Automated Summary
Key Facts
Christopher William Barnsley was employed as Group Engineering Director by Harambe Holdings (Pvt) Ltd, represented as a holding company with subsidiaries. After 11 months of employment without receiving his salary and allowances, he obtained an arbitral award of US$61,879. The applicant seeks to compel the respondents to disclose the addresses and business locations of the subsidiaries (including The Vinyl Tile Company, Freshbake, Downings, etc.) and to hold the second respondent (CEO) personally liable for the debt if disclosure fails. The court considered whether the corporate veil should be lifted due to fraudulent misrepresentation, as the respondents failed to provide evidence of the companies' independence or shareholding structure.
Issues
The court considered whether the corporate veil should be lifted to hold the second respondent (CEO) personally liable for the first respondent's (Harambe Holdings) unpaid wages, based on alleged fraudulent misrepresentation that Harambe Holdings was a holding company with subsidiaries. The applicant, employed as Group Engineering Director, claimed the respondents used the corporate structure to avoid obligations after non-payment, prompting the court to order disclosure of subsidiaries and impose personal liability if disclosure failed.
Holdings
- The first and second respondents must disclose the incorporation status of specific entities (Freshbake, Downings, Superbake, etc.) that were represented as subsidiaries of the first respondent during the period of 1 May 2009 to 30 April 2010.
- The court orders the lifting of the corporate veil to prevent the first respondent from using its legal personality to defeat the applicant's lawful claim, as the respondents failed to provide evidence of the true status of the subsidiaries and their liabilities. This determination is based on fraudulent misrepresentation and the need to avoid injustice.
- The respondents are ordered to bear the costs of the application jointly and severally on a legal practitioner and client scale, reflecting their uncooperative conduct and the need to compensate the applicant for unnecessary expenses.
- The second respondent is held personally liable for the first respondent's judgment debt if the disclosure requirements are not met, due to their failure to cooperate and provide necessary information.
- The respondents are required to provide the addresses and places of business for the listed entities during the specified period, as part of the applicant's effort to enforce the arbitral award for unpaid salary and allowances.
Remedies
- The respondents are required to furnish the applicant or their legal practitioners with the addresses and places of business of the specified entities during the period from 1 May 2009 to 30 April 2010 within 7 days of the order.
- The first and second respondents are ordered to jointly and severally bear the costs of the application on a legal practitioner and client scale, reflecting their uncooperative conduct during the proceedings.
- The first and second respondents are ordered to disclose the incorporation status of entities operating as subsidiaries of the first respondent during the period from 1 May 2009 to 30 April 2010, including Freshbake, Downings, Superbake, Ecoplastics (Pvt) Ltd, Horeca, The Vinyl Tile Company, Household Converters, Intertec (Pvt) Ltd, and Tacoola Beverages (Pvt) Ltd, within 7 days of the order.
- In the event of non-compliance with the disclosure and furnishing requirements, the second respondent will be held personally liable for the judgment debt of the first respondent, registered under case number HC 6651/10.
Monetary Damages
61879.00
Legal Principles
The court applied the principle of 'substance over form' to pierce the corporate veil, holding the second respondent personally liable for non-payment of salary.
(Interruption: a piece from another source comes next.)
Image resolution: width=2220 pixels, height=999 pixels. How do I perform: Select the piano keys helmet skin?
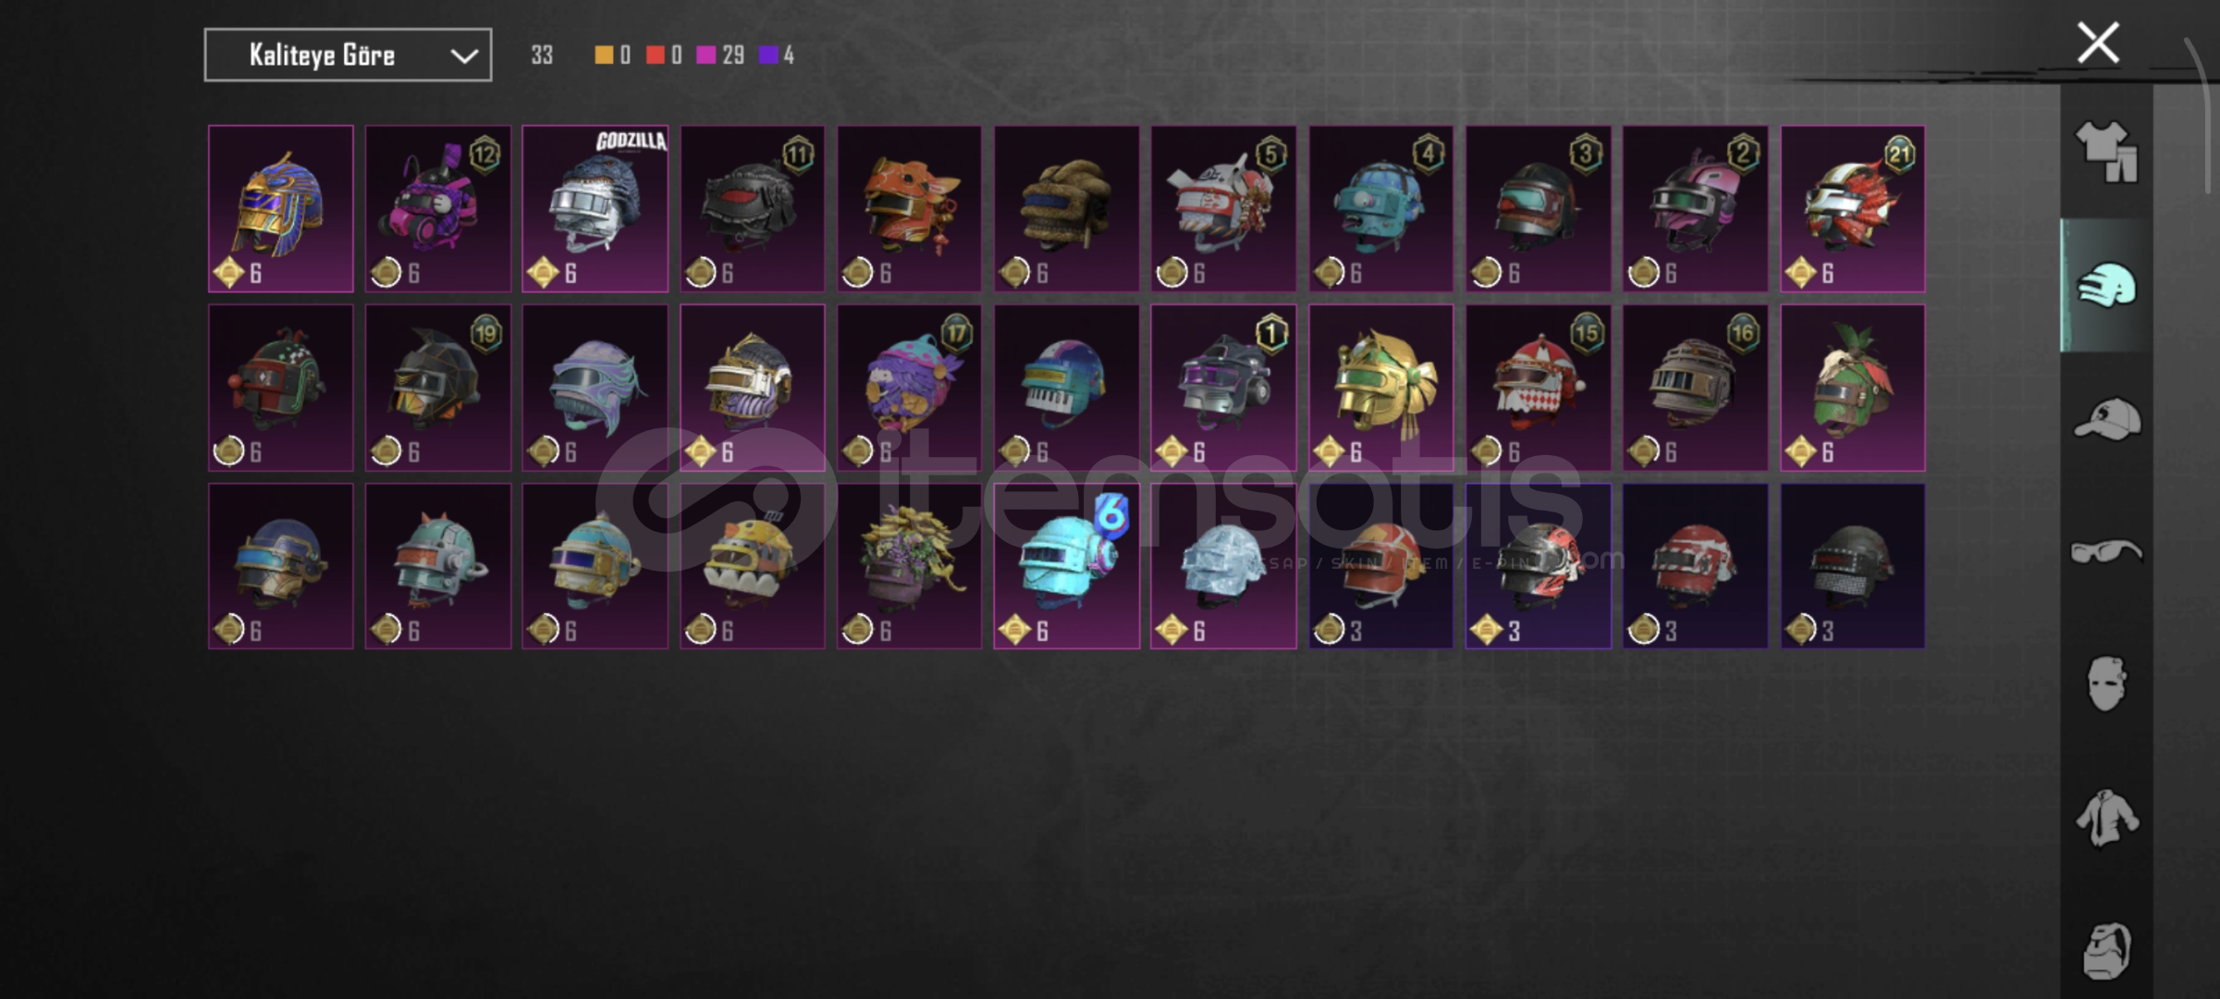[1066, 388]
This was based on the applicants' reliance on representations that the first respondent was a holding company with subsidiaries, later used to avoid obligations. The judgment references DHN Food Distributors Ltd v London Borough of Tower Hamlets, emphasizing that the corporate veil can be lifted when a company is used to perpetrate fraud or wrong.
Precedent Name
- The Shipping Corp of India Ltd v Evdomon Corp and Anor
- Van Nickerk v Van Niekert and Ors
- DHN Food Distributors Ltd v London Borough of Tower Hamlets
- Manyathela v Manyathela
- Mangwendeza v Mangwendeza
Cited Statute
Labour Act (Cap 28:01)
Judge Name
Mathonsi J
Passage Text
- It is of cardinal importance to keep distinct the property rights of a company and those of its shareholders... the only permissible deviation from this rule known to our law occurs in those (in practice) rare cases where the circumstances justify 'piercing' or 'lifting' the corporate veil.
- The second respondent... has simply remained mum on anything to do with the status of both the first respondent and its subsidiaries.
- In my view this is a classic case for the lifting of the corporate veil because the applicant is alleging the reliance on the legal personality of the first respondent to defeat a lawful claim, to justify wrong and indeed to protect fraud. If this were to be allowed to perpetuate an injustice would occur.